◆ **ACTION ITEM**
Transcribe the entries below exactly, starting with the line that has "Task: Expand the" and stopping after the line that has "The height and width of the screenshot is (251, 333)."; no pictures belong in the copy.
- - - - -
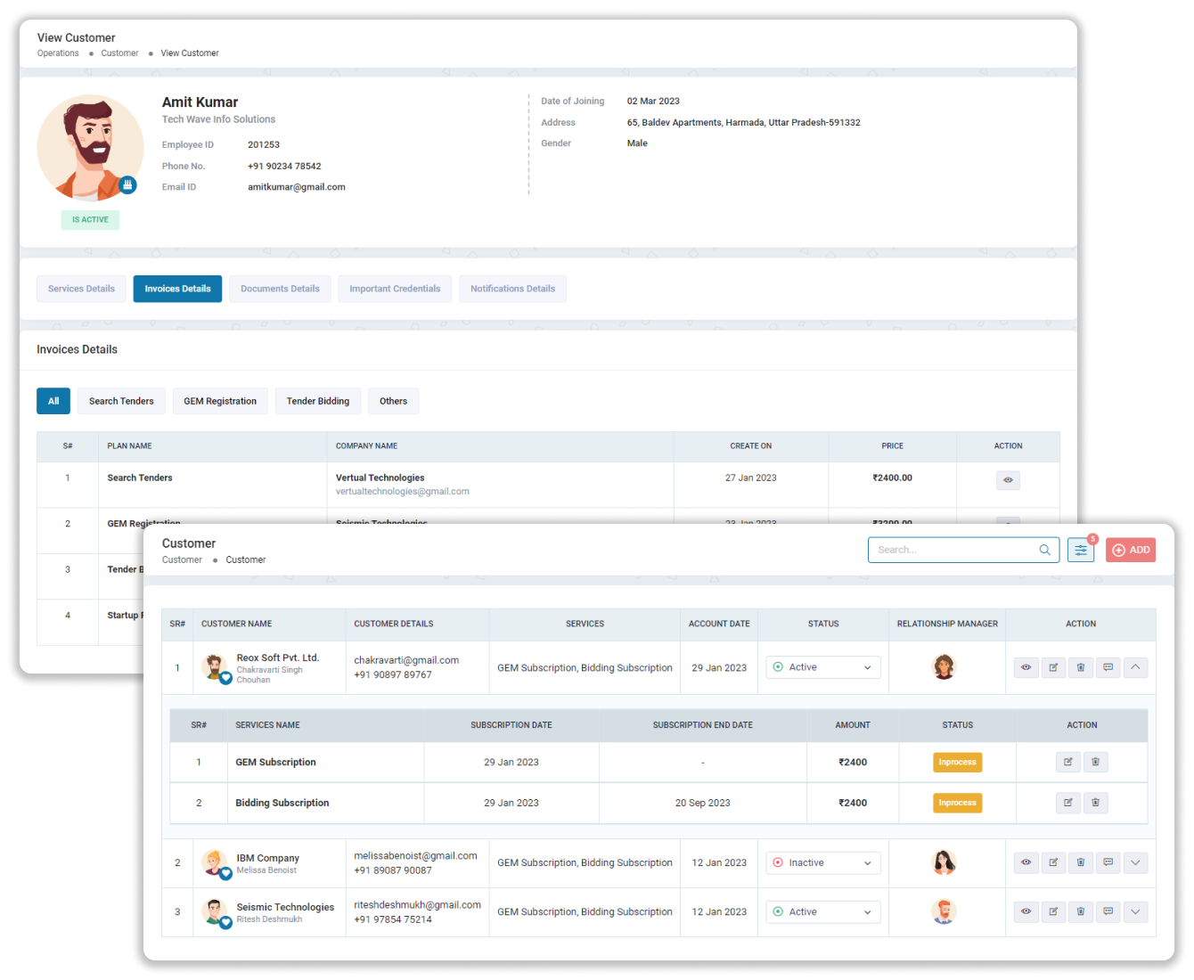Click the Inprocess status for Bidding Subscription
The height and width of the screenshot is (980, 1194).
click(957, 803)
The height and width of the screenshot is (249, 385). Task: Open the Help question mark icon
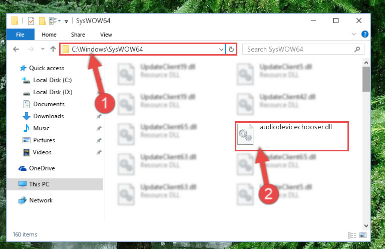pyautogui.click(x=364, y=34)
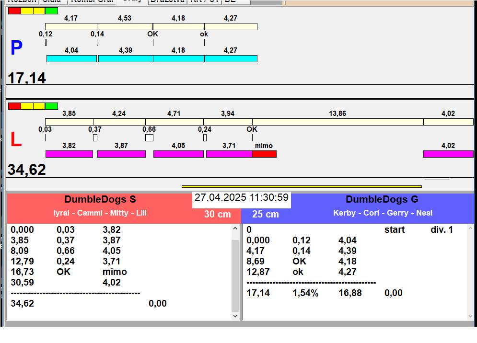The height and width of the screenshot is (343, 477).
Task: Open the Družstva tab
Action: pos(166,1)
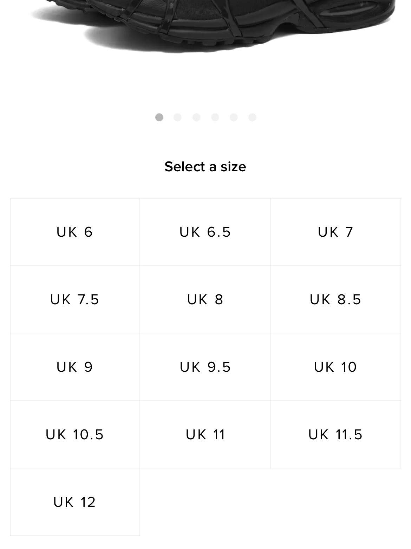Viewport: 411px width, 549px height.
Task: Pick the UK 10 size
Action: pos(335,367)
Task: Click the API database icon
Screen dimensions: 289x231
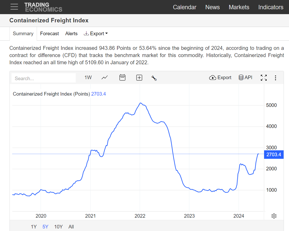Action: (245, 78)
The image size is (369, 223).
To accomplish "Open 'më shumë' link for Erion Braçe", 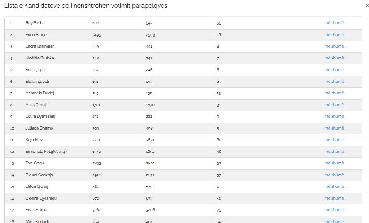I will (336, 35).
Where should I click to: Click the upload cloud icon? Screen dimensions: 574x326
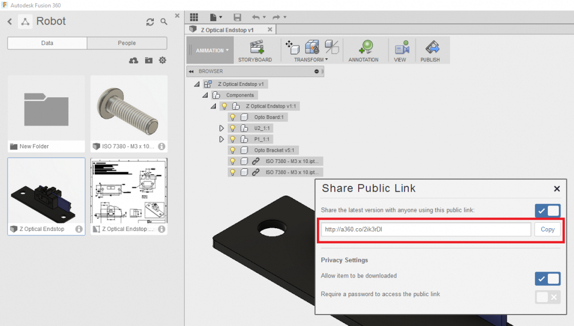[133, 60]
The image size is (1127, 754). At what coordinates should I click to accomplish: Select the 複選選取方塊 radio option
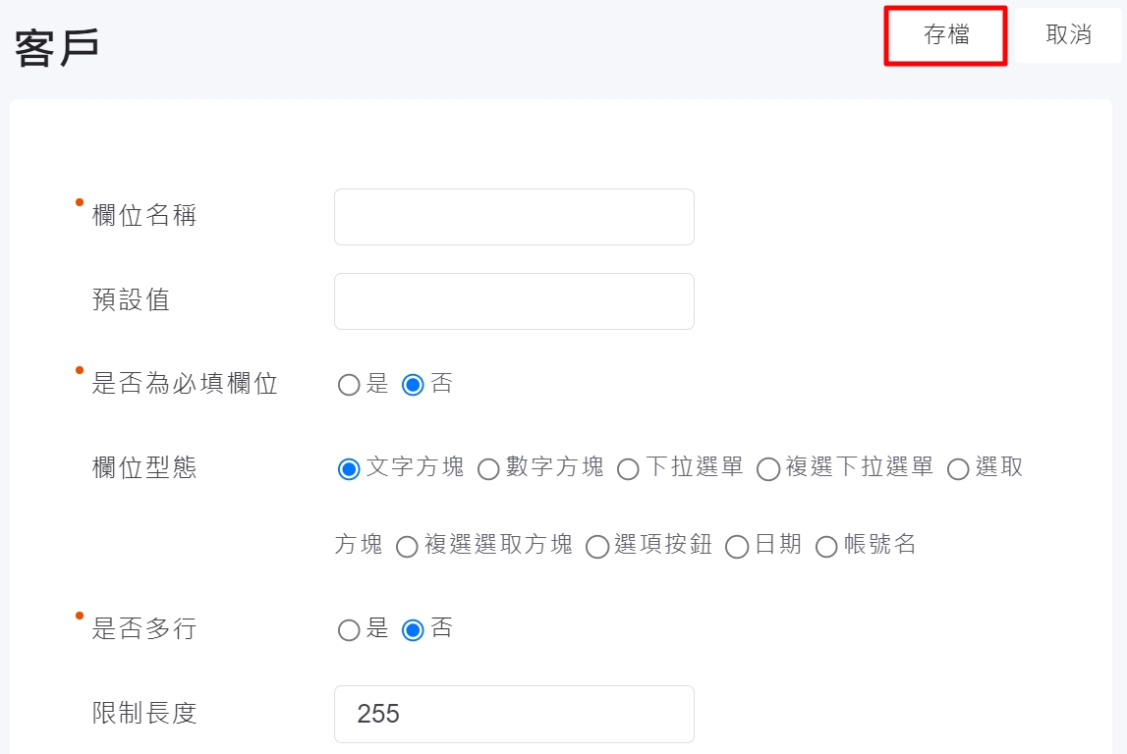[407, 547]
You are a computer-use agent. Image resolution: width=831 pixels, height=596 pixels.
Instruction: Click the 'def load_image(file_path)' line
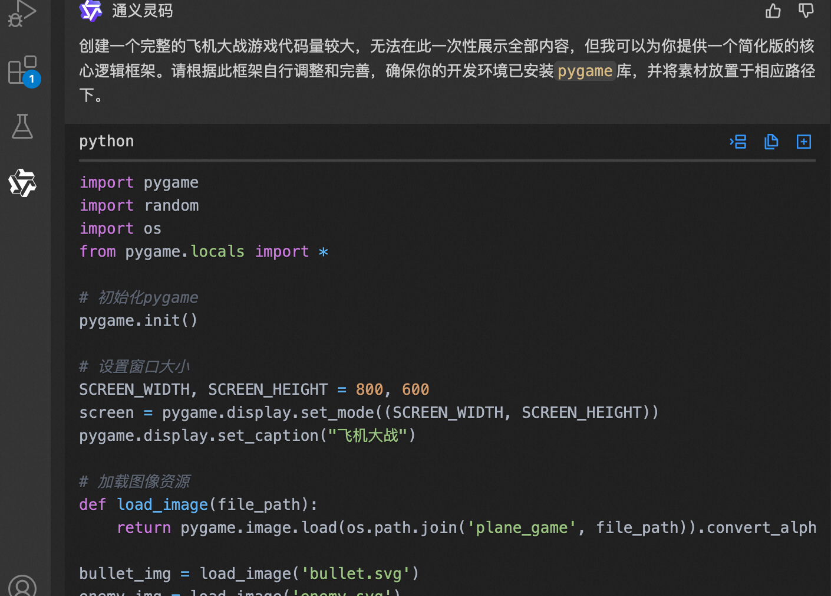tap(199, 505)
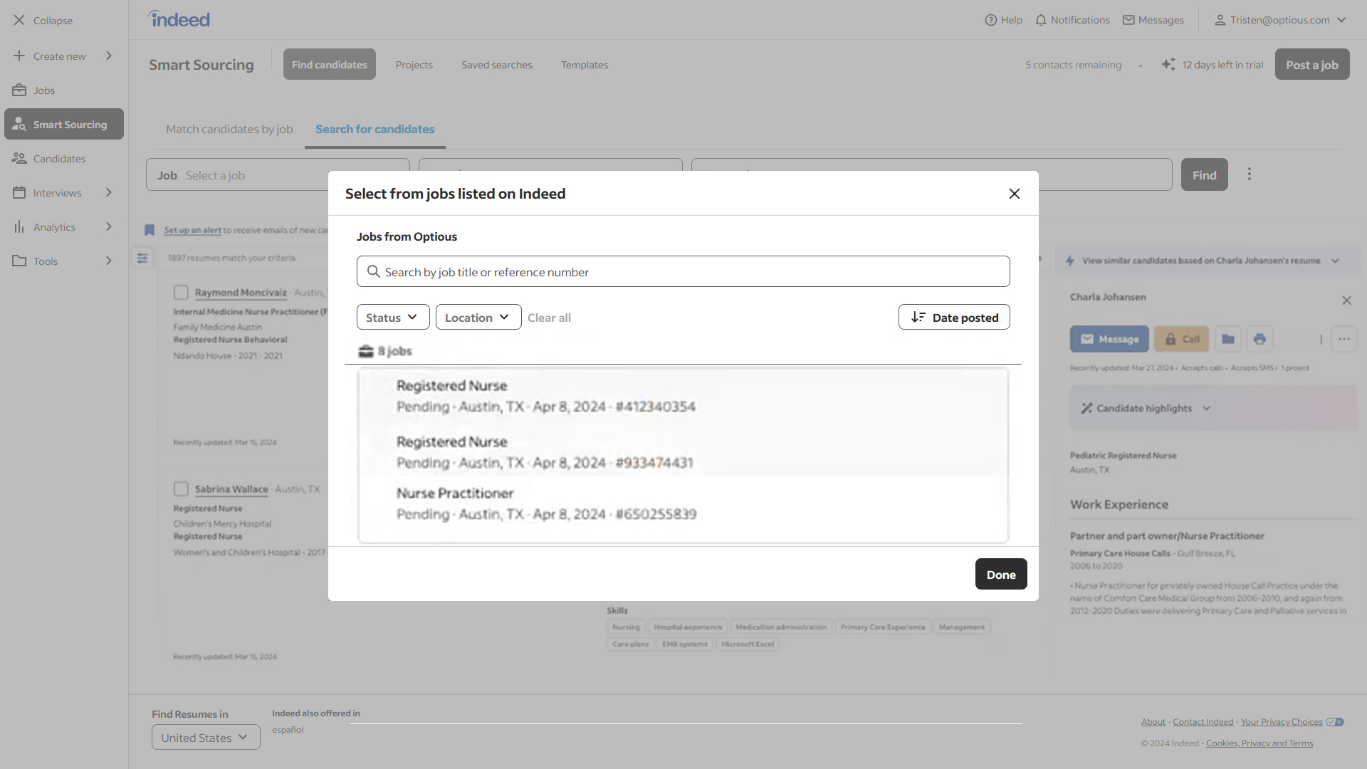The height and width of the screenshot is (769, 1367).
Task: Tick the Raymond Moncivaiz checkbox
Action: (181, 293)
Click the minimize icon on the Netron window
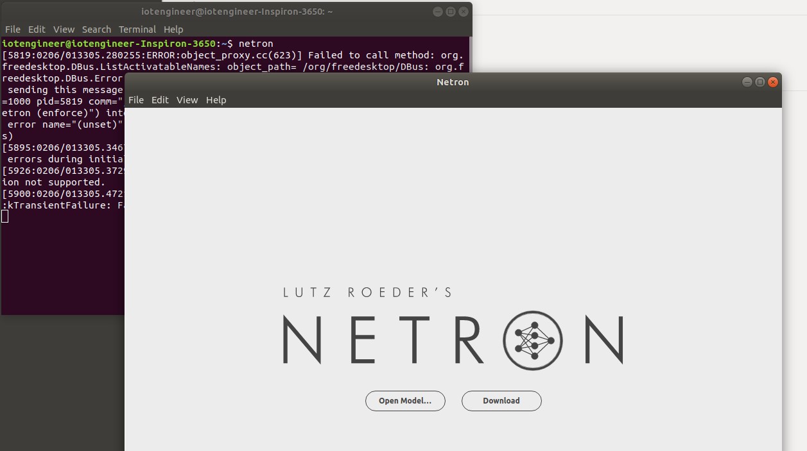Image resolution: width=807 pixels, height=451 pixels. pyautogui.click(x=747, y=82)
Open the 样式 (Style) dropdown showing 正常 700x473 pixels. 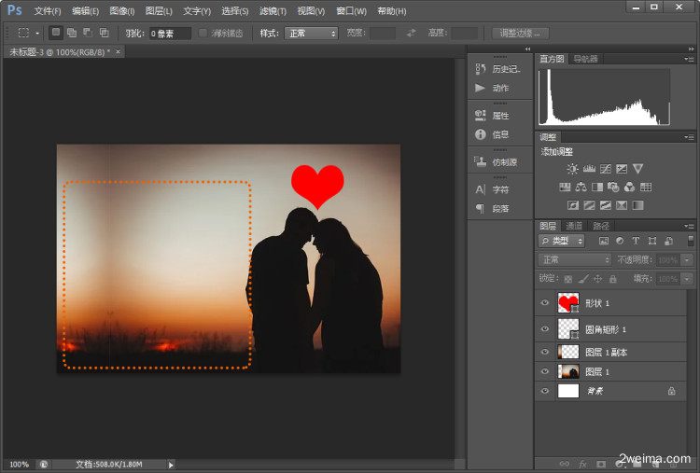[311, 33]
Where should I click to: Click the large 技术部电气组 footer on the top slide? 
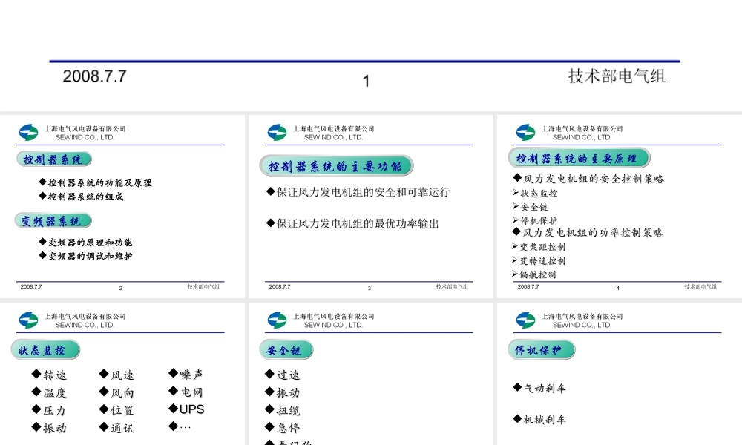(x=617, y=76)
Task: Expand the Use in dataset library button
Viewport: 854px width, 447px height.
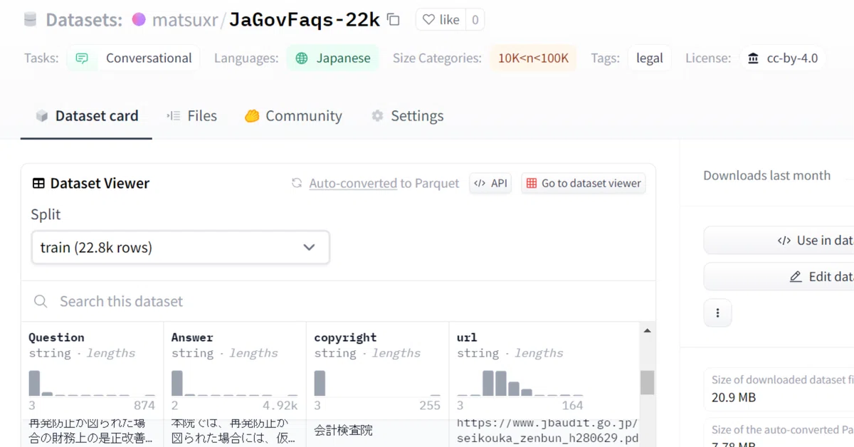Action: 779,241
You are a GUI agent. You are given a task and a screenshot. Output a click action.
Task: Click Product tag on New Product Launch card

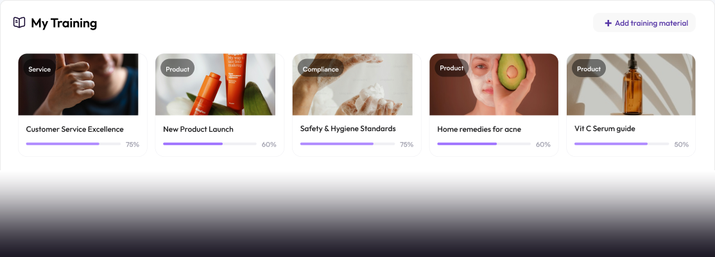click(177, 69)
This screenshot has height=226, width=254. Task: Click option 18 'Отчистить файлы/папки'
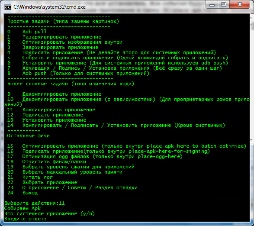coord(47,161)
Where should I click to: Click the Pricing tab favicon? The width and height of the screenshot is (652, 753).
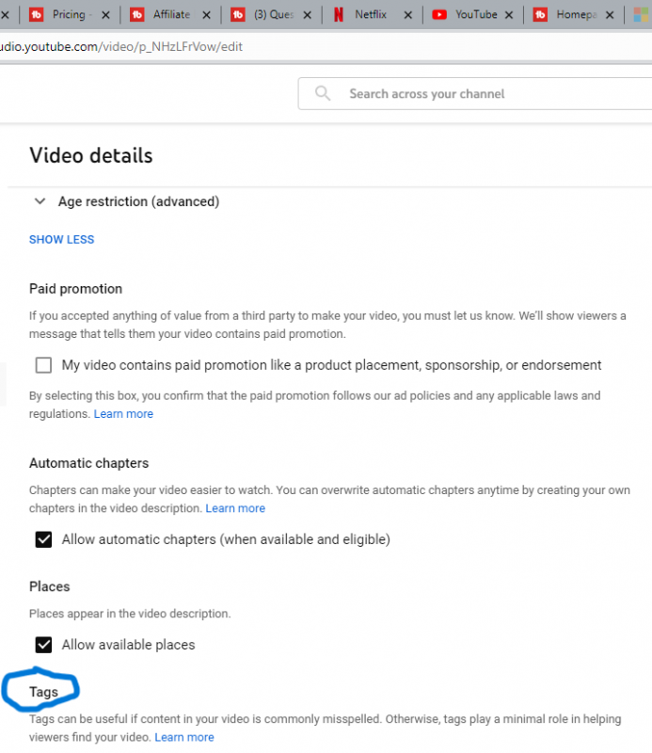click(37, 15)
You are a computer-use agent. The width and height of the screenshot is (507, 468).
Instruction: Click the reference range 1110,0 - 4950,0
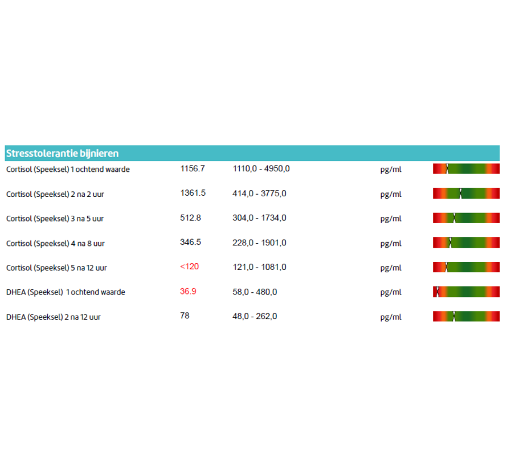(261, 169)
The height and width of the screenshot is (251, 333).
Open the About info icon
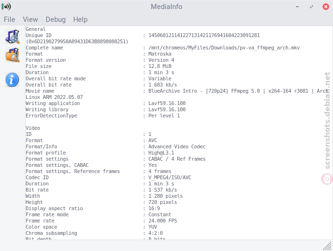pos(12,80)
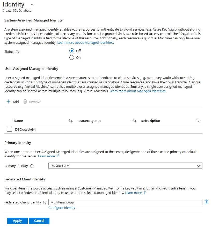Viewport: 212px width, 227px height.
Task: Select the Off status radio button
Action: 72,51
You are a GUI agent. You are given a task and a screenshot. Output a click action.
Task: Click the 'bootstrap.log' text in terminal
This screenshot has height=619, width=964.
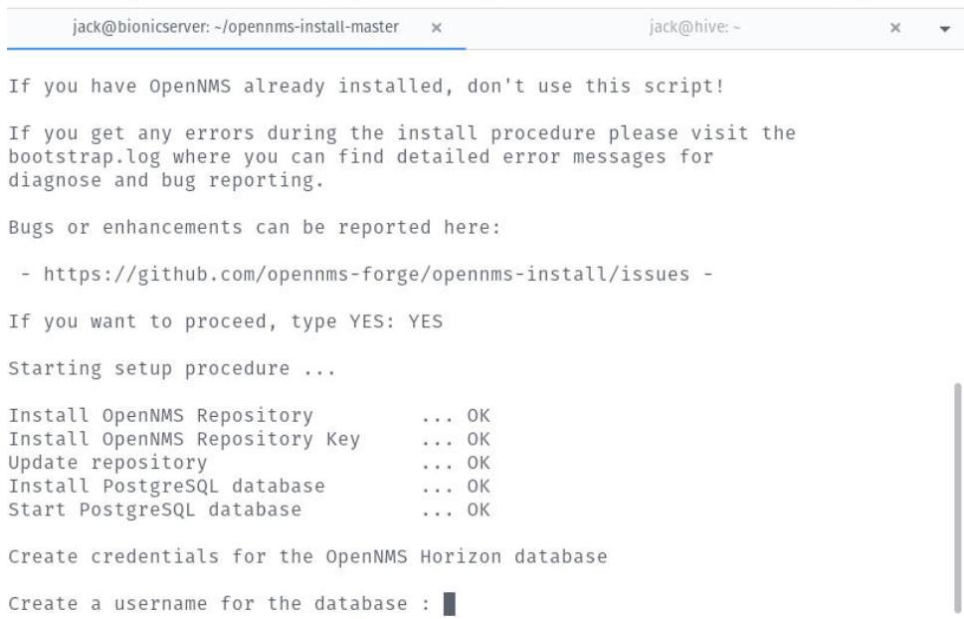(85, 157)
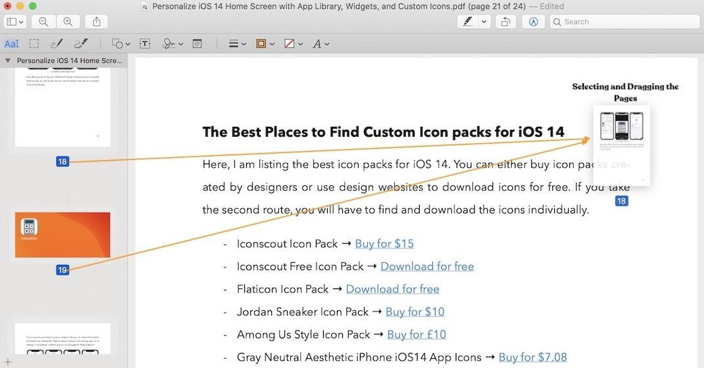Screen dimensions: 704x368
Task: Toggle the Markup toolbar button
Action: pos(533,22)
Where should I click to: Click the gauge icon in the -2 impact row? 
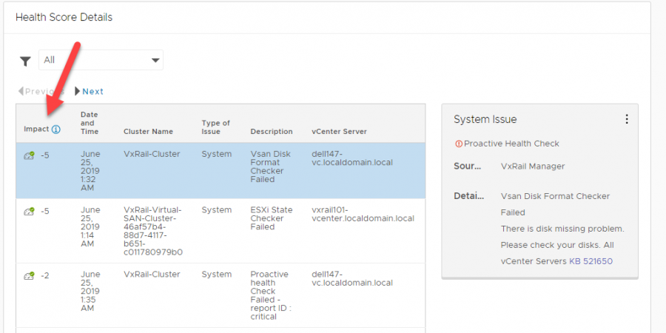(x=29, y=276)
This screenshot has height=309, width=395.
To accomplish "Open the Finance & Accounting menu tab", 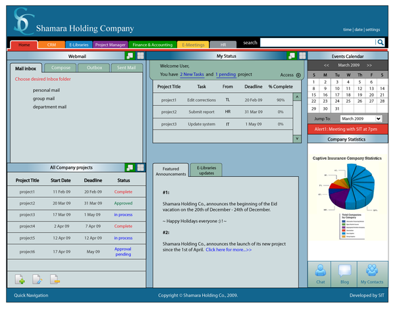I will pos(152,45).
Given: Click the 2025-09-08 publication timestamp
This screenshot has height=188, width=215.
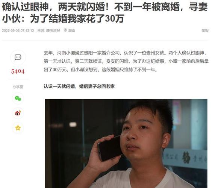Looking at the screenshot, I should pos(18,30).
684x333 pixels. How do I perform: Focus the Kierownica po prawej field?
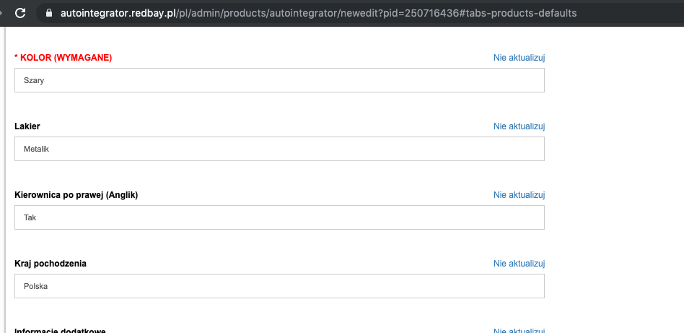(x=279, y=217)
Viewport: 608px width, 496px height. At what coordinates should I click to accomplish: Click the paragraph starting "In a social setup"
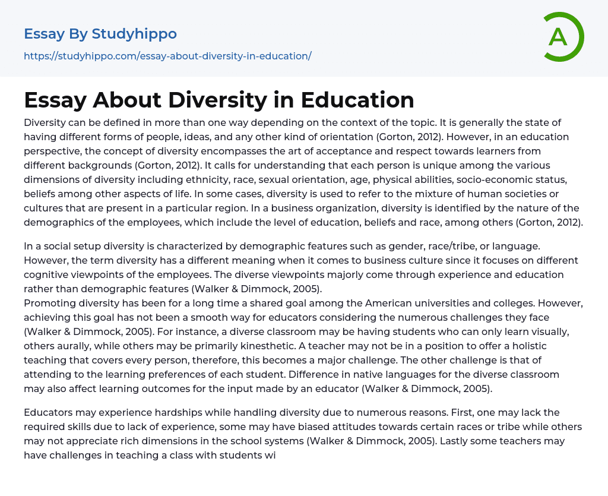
- - - - -
◆ **RESPONSE TO THE EXERCISE**
Task: Expand the Use in dataset library button
Viewport: 854px width, 447px height.
Action: 779,241
You are a GUI agent. You are given a task and a screenshot. Output a click action.
Task: Click Product tag on New Product Launch card

click(177, 69)
This screenshot has height=226, width=254. Task: Click option 18 'Отчистить файлы/папки'
coord(47,161)
Where should I click to: Click the Pricing tab favicon? The width and height of the screenshot is (652, 753).
click(37, 15)
You are a computer-use agent. The width and height of the screenshot is (507, 468).
Instruction: Click the reference range 1110,0 - 4950,0
(261, 169)
The height and width of the screenshot is (251, 333).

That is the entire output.